> _Consigne_:
Recopiez mot pour mot, dans le texte ci-dessous sur la filière hydrogène allemande, tout le passage qui va de « Berlin entend mettre » jusqu'à « récupérées et enfouies. ».

> _Texte fourni_:
-------------------------

Le ministère allemand de l’Economie prévoit d’investir neuf milliards d’euros dans le développement de la filière hydrogène, avec comme ambition de devenir « fournisseur et producteur numéro 1 » au niveau mondial. Deux enveloppes -l’une de sept milliards au niveau national et l’autre de deux milliards pour le développement de partenariats internationaux- sont prévues. La somme s’ajoute aux 700 millions déjà débloqués par le passé. Elle est l’un des éléments du plan de relance présenté début juin 2020 par le gouvernement pour relancer l’économie après la crise sanitaire. Les poids lourds sont visés au premier plan. Dans le domaine de la navigation fluviale, on compte quelques rares projets.
Berlin entend mettre sur pied d’ici 2030 des capacités de production de 5 gigawatt de courant à partir de l’électrolyse, dont 20 % d’hydrogène « vert » ou « bleu », tous deux neutres en termes de CO2. La capacité de production doit atteindre 10 gigawatt avant 2040. L’hydrogène « vert » est produit à partir des énergies renouvelables, l’hydrogène « bleu » est produit à partir de gaz naturel. On parle d’hydrogène « gris » lorsque les émissions de CO2 résultant de la production d’hydrogène bleu ne sont pas récupérées et enfouies.

-------------------------

> _Données présentées_:
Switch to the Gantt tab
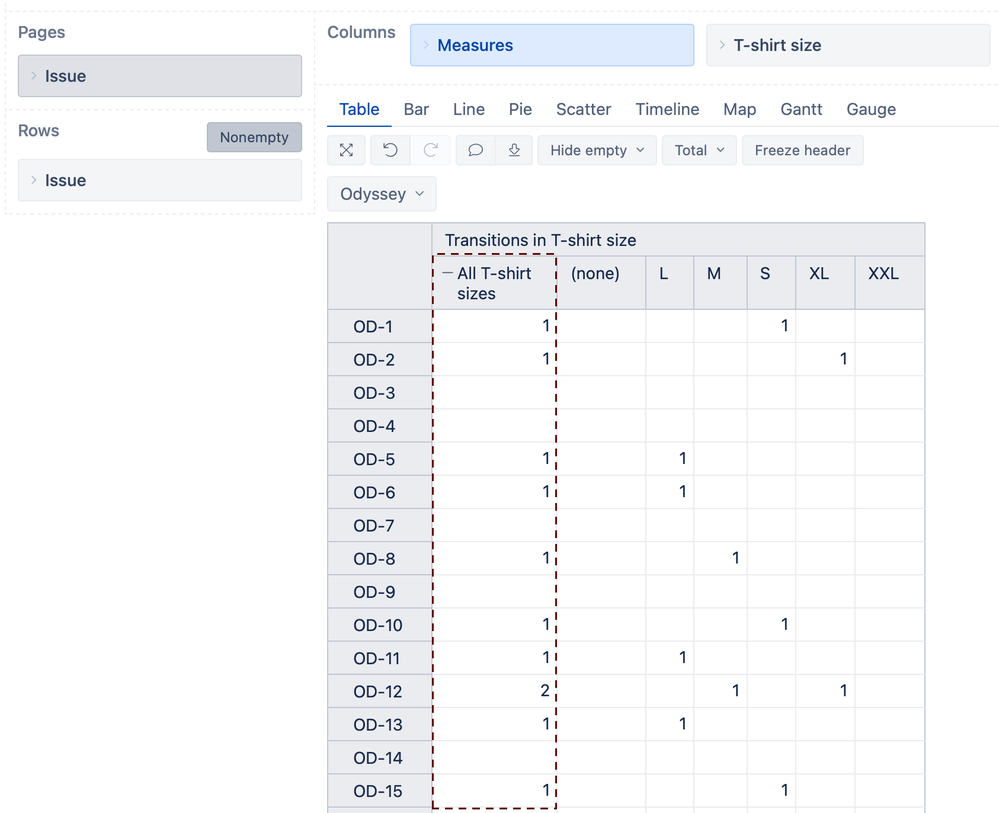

-------------------------

> _Résultat attendu_:
Berlin entend mettre sur pied d’ici 2030 des capacités de production de 5 gigawatt de courant à partir de l’électrolyse, dont 20 % d’hydrogène « vert » ou « bleu », tous deux neutres en termes de CO2. La capacité de production doit atteindre 10 gigawatt avant 2040. L’hydrogène « vert » est produit à partir des énergies renouvelables, l’hydrogène « bleu » est produit à partir de gaz naturel. On parle d’hydrogène « gris » lorsque les émissions de CO2 résultant de la production d’hydrogène bleu ne sont pas récupérées et enfouies.